Story and Video • Ann Bassette
Hundreds of people filled the El Cerrito High School theater on April 29 to watch the world premiere of the film “Romeo is Bleeding,” a candid and revealing documentary following the lives of a group of young, spoken word artists — known as Richmond Artists with Talent, or just RAW Talent.
Led by first time director Jason Zeldes, this deeply researched and eloquently edited film, includes multiple views and stories to give outsiders an accurate illustration of life in Richmond, California.
The film focuses on Donté Clark, 25, during 2012 and 2013 as he and the RAW Talent team wrote, rehearsed and performed his first play, “Te’s Harmony.” The play is a modern day remix of Shakespeare’s classic “Romeo and Juliet.” It’s loosely based on Clark’s own life growing up in North Richmond, and focuses on the feuds between the neighborhoods in Richmond and how they affect the lives of the people who live there.
But more than capturing the artistic process, the documentary examines the intersection of life and art in a city plagued with street turmoil.
“‘Romeo Is Bleeding’ explores the roots of violence in Richmond,” said Molly Raynor, RAW Talent’s co-founder and Arts Program Coordinator, “and documents the efforts of young artists to heal themselves and their community through spoken word poetry and theater.”
The documentary shows what it’s like to live in Clark’s world as he makes his first attempt at playwriting. We see Clark as humble, analytical, honest and funny. Interviews with Clark’s older brothers give insight into what the streets of North Richmond looked like during the height of feuding. It also shows the pain and turmoil Clark went through as he grieved the loss of a friend and a RAW Talent co-founding member, 19-year-old Dimarea Young, who was shot and killed in front of his father and brother in the spring of 2013.
“I feel like in Richmond, California we have two sides who are at odds,” Clark said, describing the parallels between the city he knows and “Romeo and Juliet.” “But the thing is, it’s not two separate families. We’re all family, and we are intermixing, and we’re having young children who have to straddle the fence on my daddy is from this side and my mom’s from that side — but both of my cousins are killing each other. So, what we try to do is just take that story and show you that this is a family. It’s not a gang. It’s not individuals just out here doing wild things. It’s people who are hurt.”

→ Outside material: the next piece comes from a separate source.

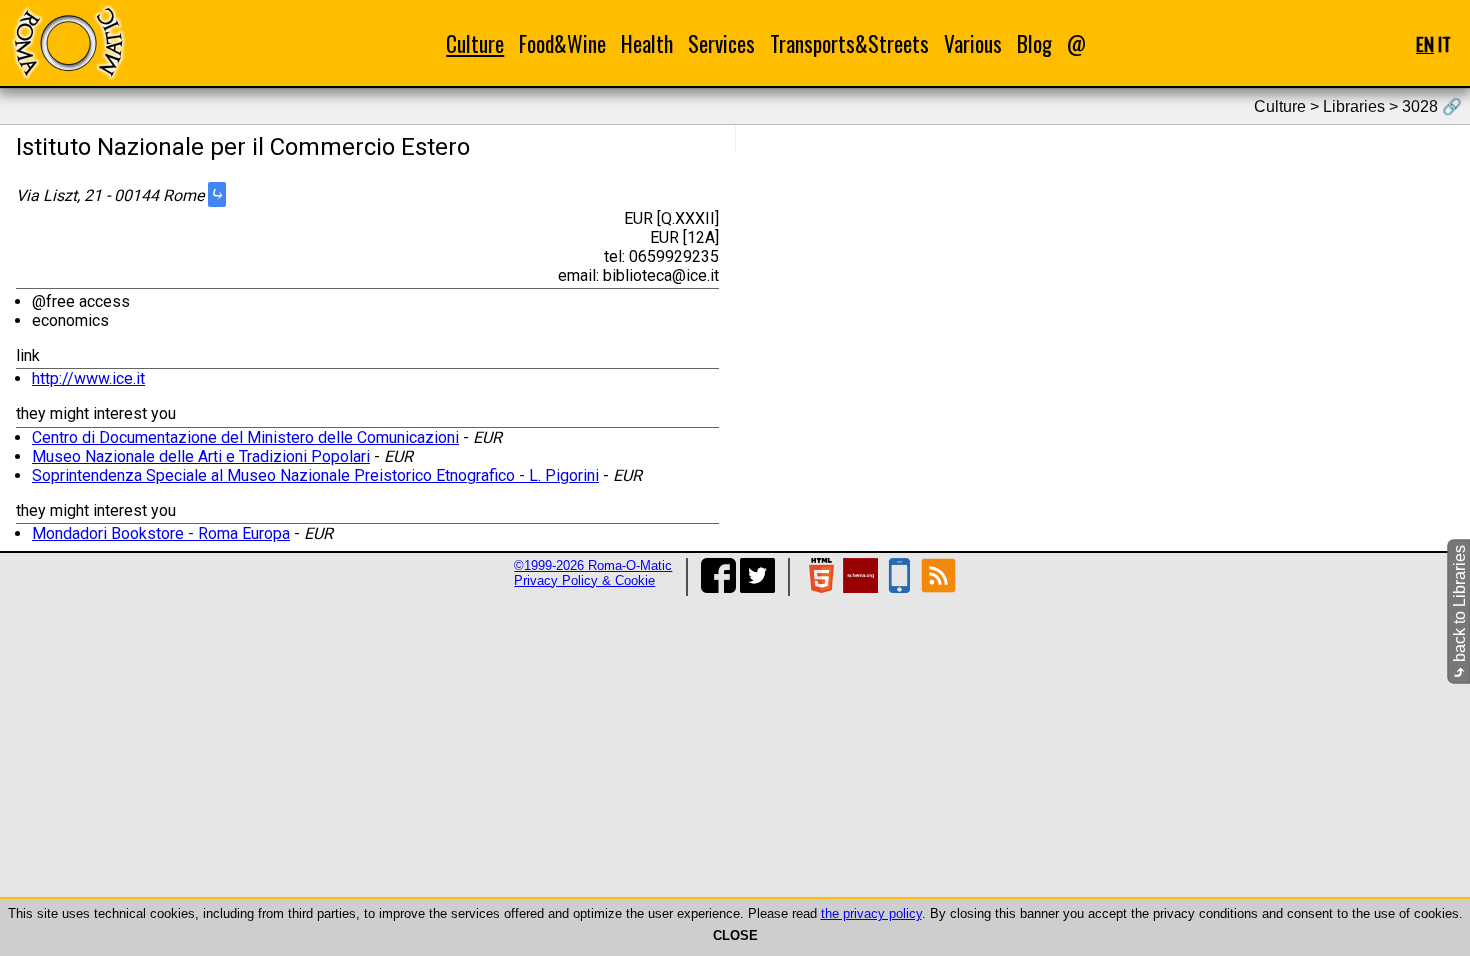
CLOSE (735, 935)
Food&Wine (562, 43)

“What surprised me was exactly what Donté says in the film, art imitates life,” Raynor said. “During the year we were creating a film aimed at eradicating violence in Richmond, four young men Donté knew were shot and killed.”
“While the film initially was going to focus in more on the actual nuts and bolts of putting on ‘Te’s Harmony,’ the violence itself shifted the course of the film,” she added. “Life influenced art.”
Inside the theater, the diverse crowd reacted with laughter and finger snaps throughout the premier, and applauded as the end credits rolled. A question and answer segment featuring the director and cast followed, explaining how the film is meant to serve as a healing tools for the cast and the community.
RAW Talent began as a school-based spoken word group but has gone on to create stage productions and a documentary film. “Romeo is Bleeding” is part of this year’s San Francisco International Film Festival. It will be showing next at 2:00 p.m. on May 3 at the Pacific Film Archive in Berkeley.